:: Supplied data ::
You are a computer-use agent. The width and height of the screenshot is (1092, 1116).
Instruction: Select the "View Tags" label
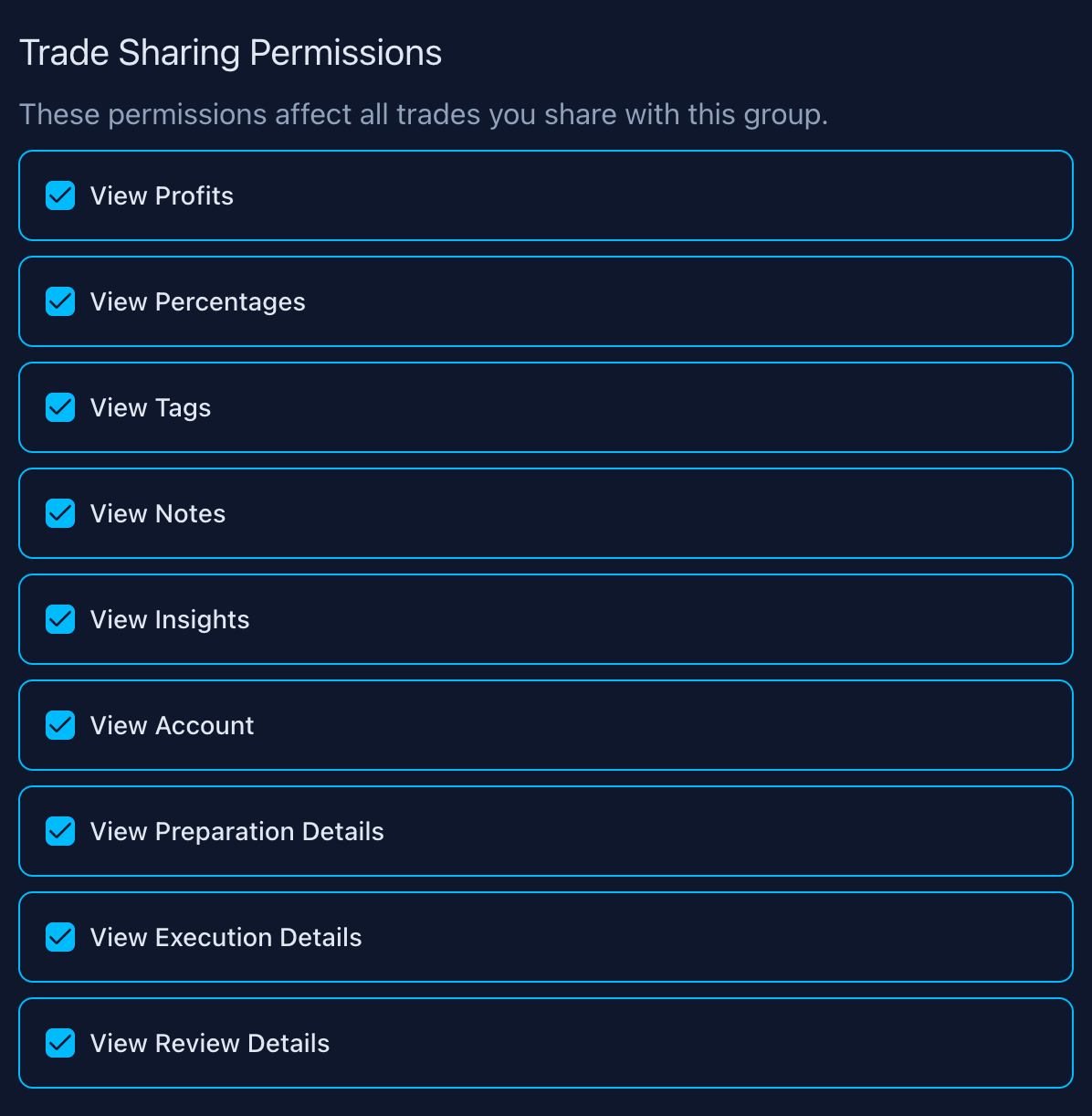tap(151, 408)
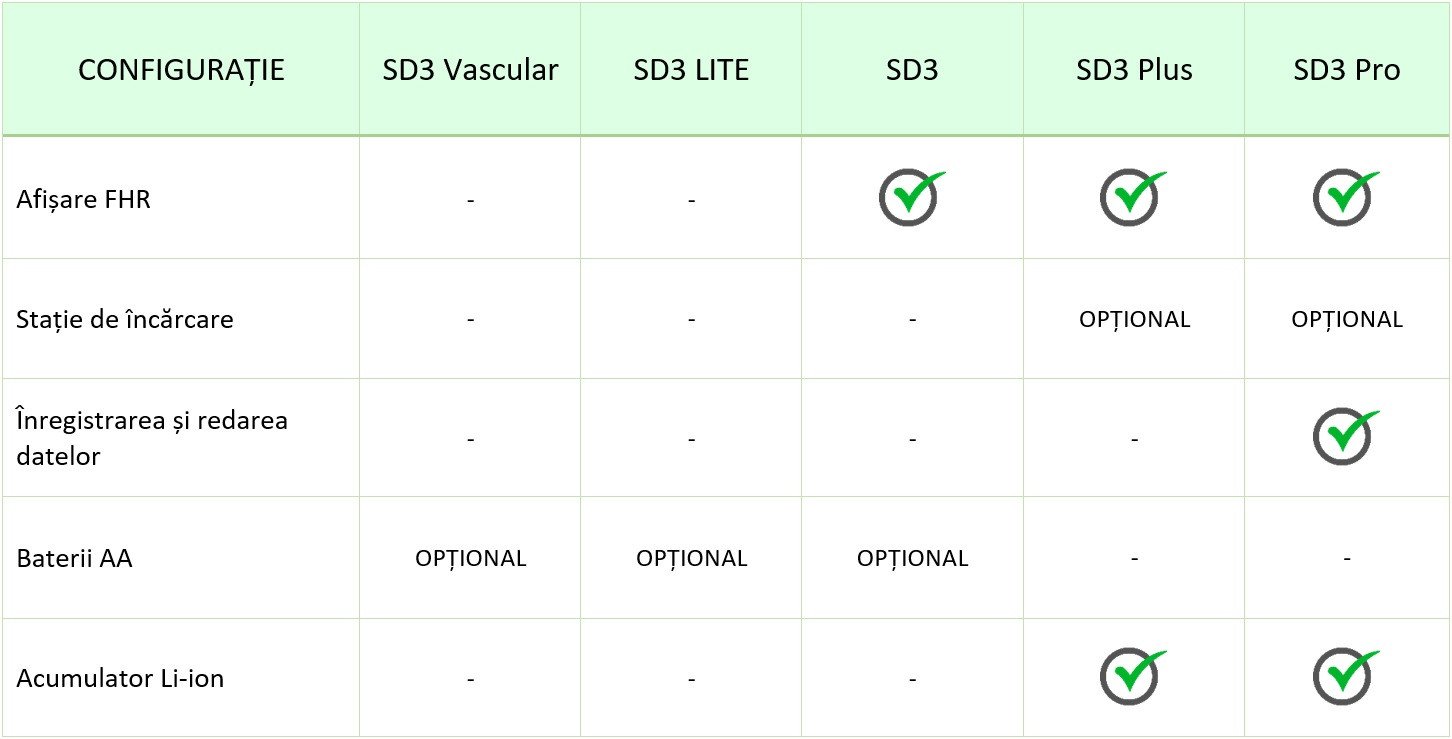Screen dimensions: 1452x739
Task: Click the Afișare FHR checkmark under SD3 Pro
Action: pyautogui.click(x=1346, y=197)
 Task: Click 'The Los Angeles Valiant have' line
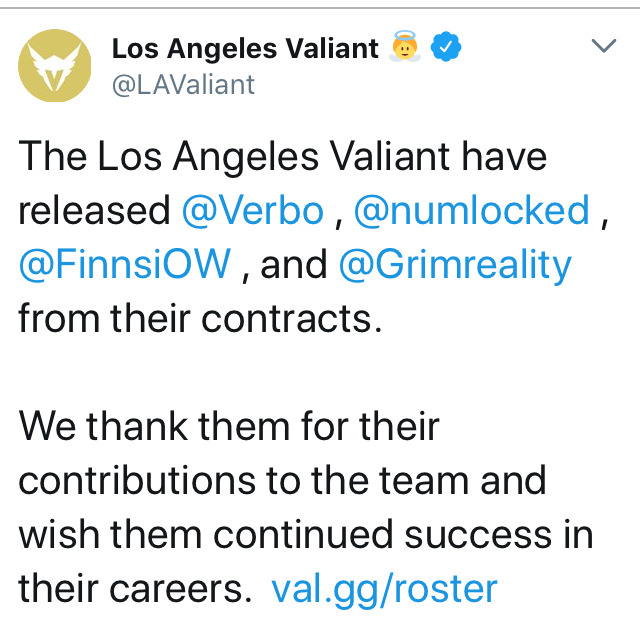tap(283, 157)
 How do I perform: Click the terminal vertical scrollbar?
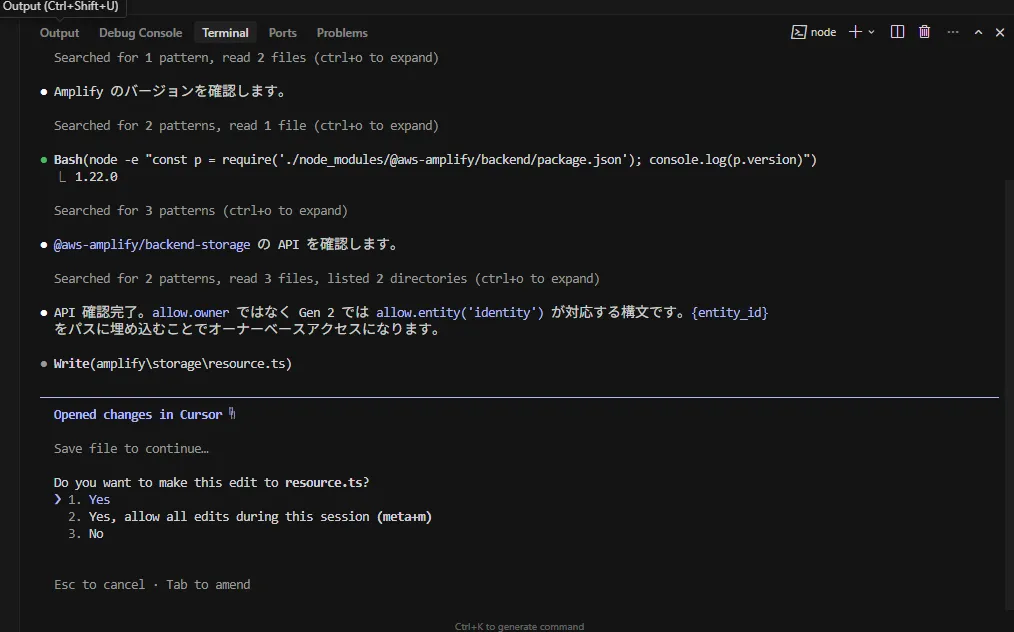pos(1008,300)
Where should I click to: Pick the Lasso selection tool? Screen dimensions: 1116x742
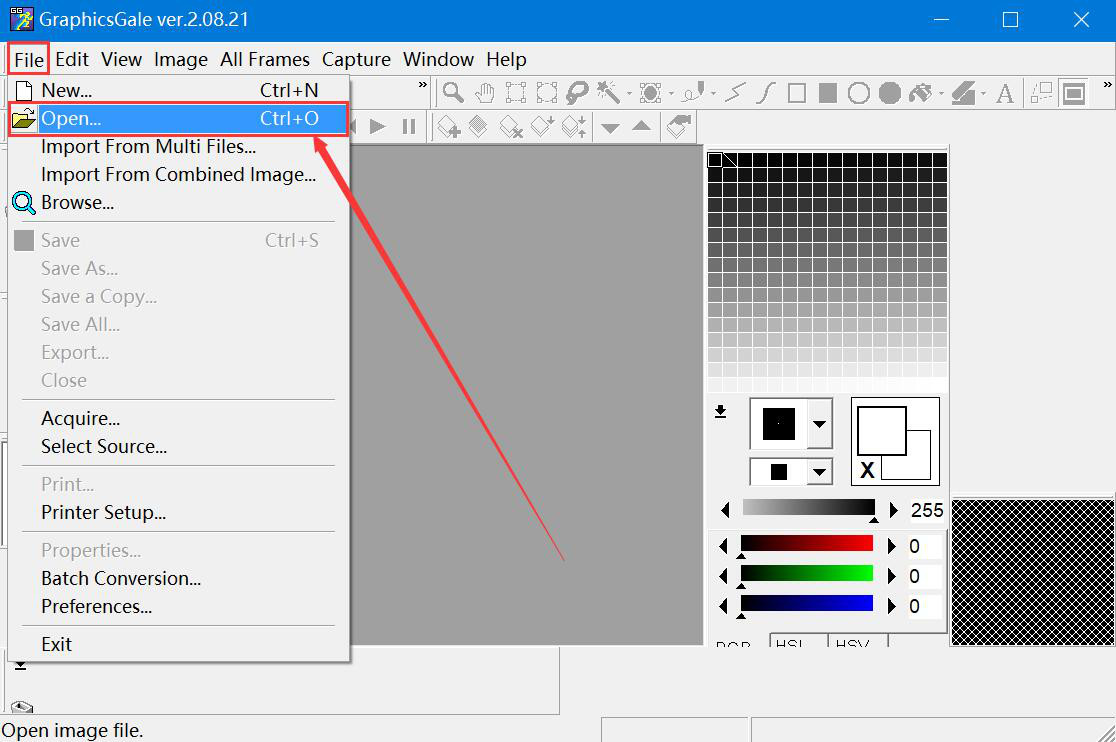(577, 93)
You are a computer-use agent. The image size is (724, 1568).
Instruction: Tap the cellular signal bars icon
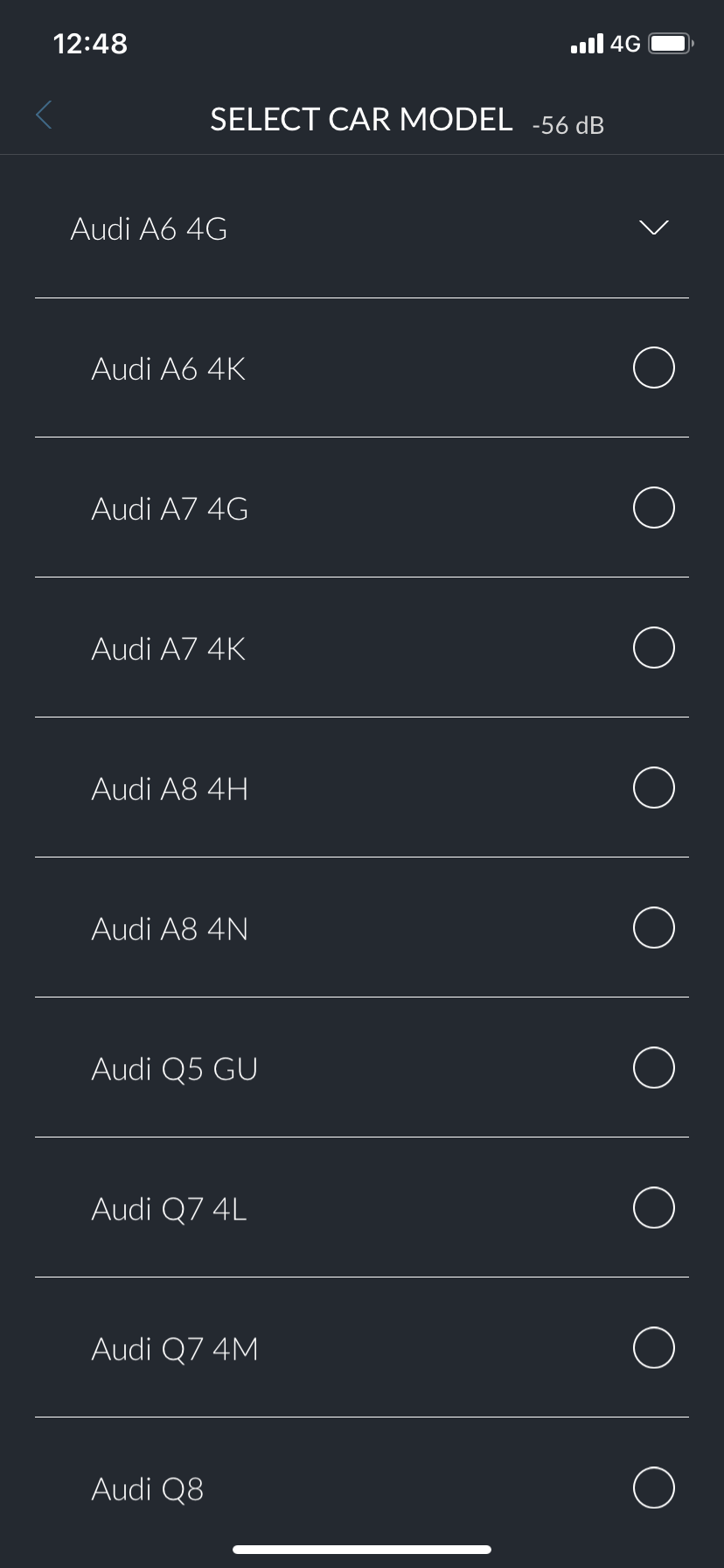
:::
▶ **Exercise prompt**
Please repeat each of the lines above word for word, leaving out the pictures.

▶ **Response to this exercise**
You are a computer-use agent. The width and height of the screenshot is (1092, 1116).
Instruction: Select the "View Tags" label
tap(151, 408)
Screen dimensions: 1452x739
Task: Click the Afișare FHR checkmark under SD3 Pro
Action: pyautogui.click(x=1346, y=197)
 Task: Click 'The Los Angeles Valiant have' line
tap(283, 157)
 How do I perform: Click the terminal vertical scrollbar?
pos(1008,300)
Where should I click to: Pick the Lasso selection tool? Screen dimensions: 1116x742
(577, 93)
You are a computer-use agent. The image size is (724, 1568).
Instruction: Tap the cellular signal bars icon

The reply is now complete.